Please count the lines of the data below that contain the word "pencil", and reply with the number alone.

[Data drawn from a collection]
------------------------------------------------------------------------

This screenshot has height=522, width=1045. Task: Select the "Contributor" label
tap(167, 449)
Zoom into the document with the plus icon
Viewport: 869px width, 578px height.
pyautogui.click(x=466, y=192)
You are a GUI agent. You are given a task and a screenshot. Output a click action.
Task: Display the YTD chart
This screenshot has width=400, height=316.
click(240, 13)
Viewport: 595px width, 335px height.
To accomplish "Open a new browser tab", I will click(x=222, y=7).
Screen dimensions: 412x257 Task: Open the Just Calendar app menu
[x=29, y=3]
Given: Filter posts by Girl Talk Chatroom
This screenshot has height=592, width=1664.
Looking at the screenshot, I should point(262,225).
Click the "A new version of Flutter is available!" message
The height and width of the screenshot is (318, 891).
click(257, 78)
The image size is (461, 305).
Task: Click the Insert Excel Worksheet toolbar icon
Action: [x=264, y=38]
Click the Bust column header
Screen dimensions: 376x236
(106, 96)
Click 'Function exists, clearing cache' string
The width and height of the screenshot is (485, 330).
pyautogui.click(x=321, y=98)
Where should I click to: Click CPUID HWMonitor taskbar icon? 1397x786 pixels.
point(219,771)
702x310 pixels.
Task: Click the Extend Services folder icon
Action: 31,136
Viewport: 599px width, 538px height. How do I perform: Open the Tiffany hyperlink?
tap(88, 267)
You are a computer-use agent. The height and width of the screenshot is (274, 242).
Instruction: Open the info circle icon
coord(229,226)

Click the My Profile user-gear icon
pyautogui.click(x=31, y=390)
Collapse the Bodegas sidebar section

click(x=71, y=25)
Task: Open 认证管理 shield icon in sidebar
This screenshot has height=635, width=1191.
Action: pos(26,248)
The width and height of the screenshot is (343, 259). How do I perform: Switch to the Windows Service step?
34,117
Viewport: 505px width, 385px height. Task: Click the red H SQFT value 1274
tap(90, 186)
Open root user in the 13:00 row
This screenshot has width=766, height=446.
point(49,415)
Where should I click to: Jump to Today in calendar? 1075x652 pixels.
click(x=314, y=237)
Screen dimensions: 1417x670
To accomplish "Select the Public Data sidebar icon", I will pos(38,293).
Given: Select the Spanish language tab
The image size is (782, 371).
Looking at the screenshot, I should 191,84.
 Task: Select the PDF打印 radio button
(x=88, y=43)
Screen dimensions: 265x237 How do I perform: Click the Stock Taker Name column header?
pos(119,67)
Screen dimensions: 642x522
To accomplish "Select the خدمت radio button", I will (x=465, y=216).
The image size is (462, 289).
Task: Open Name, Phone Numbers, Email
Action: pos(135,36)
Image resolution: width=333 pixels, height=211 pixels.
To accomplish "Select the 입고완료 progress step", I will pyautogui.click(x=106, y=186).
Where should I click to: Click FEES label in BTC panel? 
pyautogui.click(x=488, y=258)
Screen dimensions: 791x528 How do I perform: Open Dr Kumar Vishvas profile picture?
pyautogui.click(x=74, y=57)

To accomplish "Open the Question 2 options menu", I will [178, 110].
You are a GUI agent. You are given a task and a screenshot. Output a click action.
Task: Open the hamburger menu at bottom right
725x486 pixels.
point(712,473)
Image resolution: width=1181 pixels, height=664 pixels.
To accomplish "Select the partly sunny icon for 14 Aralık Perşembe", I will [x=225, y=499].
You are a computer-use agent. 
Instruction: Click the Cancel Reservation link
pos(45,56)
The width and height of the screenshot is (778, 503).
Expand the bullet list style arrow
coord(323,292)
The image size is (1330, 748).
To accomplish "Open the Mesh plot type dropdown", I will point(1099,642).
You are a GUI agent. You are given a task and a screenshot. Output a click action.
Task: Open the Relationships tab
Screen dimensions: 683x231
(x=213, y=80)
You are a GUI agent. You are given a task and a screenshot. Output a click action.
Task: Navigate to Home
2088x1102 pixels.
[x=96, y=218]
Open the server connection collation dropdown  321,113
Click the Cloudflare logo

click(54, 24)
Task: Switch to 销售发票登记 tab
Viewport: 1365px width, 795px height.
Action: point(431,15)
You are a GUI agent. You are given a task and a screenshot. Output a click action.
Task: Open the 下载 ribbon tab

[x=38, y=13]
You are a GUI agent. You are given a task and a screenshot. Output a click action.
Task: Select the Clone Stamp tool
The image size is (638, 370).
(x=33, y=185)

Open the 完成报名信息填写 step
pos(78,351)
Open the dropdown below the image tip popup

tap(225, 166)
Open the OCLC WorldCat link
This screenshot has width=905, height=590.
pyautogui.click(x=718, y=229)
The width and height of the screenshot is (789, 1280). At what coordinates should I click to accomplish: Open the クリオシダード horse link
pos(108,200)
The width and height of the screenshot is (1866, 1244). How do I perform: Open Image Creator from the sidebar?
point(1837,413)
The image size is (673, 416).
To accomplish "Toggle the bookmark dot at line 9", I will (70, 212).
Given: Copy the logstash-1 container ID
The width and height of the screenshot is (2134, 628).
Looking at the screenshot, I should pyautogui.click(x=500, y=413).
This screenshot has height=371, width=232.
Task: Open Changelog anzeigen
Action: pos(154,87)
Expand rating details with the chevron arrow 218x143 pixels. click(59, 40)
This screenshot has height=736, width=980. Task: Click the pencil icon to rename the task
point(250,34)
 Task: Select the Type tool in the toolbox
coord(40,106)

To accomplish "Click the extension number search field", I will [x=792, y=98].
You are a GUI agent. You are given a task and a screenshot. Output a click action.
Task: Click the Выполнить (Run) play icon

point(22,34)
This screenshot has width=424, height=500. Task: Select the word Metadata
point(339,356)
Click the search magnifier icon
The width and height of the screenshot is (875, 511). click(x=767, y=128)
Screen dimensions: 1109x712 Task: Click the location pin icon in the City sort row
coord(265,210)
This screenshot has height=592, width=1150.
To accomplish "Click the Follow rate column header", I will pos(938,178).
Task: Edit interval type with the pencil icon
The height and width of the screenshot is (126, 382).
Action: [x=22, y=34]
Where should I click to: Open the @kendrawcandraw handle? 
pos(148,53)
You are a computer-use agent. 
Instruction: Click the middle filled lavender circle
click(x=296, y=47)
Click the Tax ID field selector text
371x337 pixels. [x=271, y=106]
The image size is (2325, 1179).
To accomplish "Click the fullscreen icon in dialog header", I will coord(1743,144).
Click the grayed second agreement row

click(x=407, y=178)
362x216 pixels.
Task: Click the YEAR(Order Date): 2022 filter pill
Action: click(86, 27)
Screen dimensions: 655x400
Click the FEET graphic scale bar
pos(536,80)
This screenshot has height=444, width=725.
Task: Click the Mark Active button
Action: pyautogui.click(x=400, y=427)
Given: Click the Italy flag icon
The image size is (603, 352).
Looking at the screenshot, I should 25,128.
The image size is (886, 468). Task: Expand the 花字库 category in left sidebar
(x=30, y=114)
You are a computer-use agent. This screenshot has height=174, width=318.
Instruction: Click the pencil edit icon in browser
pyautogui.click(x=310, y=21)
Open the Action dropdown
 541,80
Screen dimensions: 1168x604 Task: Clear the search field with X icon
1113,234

------------------------------------------------------------------------

**Output for this task:**
3